8. Per il westie vanno usate le crocchette per i cani di piccola taglia, basta che siano di buona marca.
Le crocchette per i cani di piccola taglia spesso non sono adatti per il westie per due motivi. Il primo è che tale crocche sono sempre molto ricche di proteine 27-28% . Per il westie invece la giusta percentuale di proteine è sui 23%. L’eccesso di proteine può portare a problemi della pelle. Il secondo motivo è che le crocche per i cani di piccola taglia sono molto piccole fatte apposta per i piccoli dentini di tali cani. Come abbiamo detto il westie invece ha i denti decisamente grandi, molto più grandi di qualsiasi altra razza delle sue dimensioni. Perciò la maggior parte dei westie preferisce le crocche più grosse  perché sono più facili da mangiare. Rosicchiando crocchette più grosse il cane si pulisce anche i denti. Forse bisogna aggiungere che molti westie sono intolleranti alle proteine del pollo, perciò è preferibile evitare le crocche al pollo e con grassi di pollo aggiuntivi. Un altro buon motivo per non usare il pollo è perché il pollo usato per le crocche quasi sempre viene dall’ allevamento intensivo e questo ovviamente non favorisce la salute.

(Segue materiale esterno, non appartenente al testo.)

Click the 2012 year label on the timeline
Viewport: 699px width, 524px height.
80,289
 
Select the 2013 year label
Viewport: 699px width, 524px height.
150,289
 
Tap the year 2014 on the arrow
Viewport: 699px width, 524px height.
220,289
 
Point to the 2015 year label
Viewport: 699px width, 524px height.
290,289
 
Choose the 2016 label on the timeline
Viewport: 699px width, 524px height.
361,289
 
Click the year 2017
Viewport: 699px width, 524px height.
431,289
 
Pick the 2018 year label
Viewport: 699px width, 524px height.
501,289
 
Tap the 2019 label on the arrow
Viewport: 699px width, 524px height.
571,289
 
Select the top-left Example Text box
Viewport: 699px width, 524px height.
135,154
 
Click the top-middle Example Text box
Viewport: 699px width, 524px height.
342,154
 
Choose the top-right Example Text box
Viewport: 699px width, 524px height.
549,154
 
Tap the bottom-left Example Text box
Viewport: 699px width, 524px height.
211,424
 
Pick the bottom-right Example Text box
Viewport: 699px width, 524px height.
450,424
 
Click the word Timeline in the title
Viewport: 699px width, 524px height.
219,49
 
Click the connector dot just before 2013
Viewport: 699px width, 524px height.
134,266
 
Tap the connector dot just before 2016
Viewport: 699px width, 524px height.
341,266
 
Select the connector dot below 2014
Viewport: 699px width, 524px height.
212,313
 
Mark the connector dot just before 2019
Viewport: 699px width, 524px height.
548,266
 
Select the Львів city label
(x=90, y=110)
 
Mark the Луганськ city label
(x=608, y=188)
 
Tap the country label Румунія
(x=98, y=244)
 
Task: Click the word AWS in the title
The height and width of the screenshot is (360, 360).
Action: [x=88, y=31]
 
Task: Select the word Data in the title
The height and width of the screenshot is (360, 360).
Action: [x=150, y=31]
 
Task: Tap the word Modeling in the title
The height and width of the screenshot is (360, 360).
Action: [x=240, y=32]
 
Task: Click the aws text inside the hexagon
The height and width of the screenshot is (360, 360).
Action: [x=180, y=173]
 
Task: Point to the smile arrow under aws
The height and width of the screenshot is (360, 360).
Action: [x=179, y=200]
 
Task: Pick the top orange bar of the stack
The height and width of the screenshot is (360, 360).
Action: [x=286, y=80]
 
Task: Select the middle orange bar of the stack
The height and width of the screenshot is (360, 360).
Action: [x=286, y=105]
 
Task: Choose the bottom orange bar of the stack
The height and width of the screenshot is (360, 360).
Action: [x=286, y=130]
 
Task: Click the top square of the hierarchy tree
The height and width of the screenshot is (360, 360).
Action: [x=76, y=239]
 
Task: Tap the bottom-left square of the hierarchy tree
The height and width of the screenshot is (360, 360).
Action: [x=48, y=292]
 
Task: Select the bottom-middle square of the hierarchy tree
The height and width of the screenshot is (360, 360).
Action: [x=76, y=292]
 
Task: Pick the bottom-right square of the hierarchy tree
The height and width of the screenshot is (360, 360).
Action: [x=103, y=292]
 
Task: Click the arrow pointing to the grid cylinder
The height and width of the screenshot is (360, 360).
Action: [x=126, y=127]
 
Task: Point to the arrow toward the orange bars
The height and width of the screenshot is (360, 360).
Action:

9. Il westie è un cane molto rustico può vivere anche in giardino
Il westie sì è un cane rustico e può trascorrere una parte della giornata divertendosi in giardino. Ma in nessun caso deve essere lasciato a vivere esclusivamente in giardino. Prima di tutto qualsiasi cane è un animale sociale e per nessun motivo vuole restare solo separato dal suo “branco”.  Il westie, specialmente, ama le persone e preferisce una casa di 20 metri quadri e stare vicino al suo padrone piuttosto che due ettari tutti per lui se deve stare da  solo.  Soffrendo la solitudine inizierà a darsi da fare distruggendo tutto quello che gli capita a tiro, abbaierà senza sosta e diventerà insopportabile. D’ altra parte il westie lasciato a vivere in giardino difficilmente rimane pulito a lungo, sarà sempre un cagnetto sporco, arruffato e poco piacevole. Insomma il westie lasciato a vivere in giardino  sarà sempre un cane infelice. Tra l’altro non capisco a che cosa serva avere un cane se lo si vuole lasciare a vivere solo  in giardino.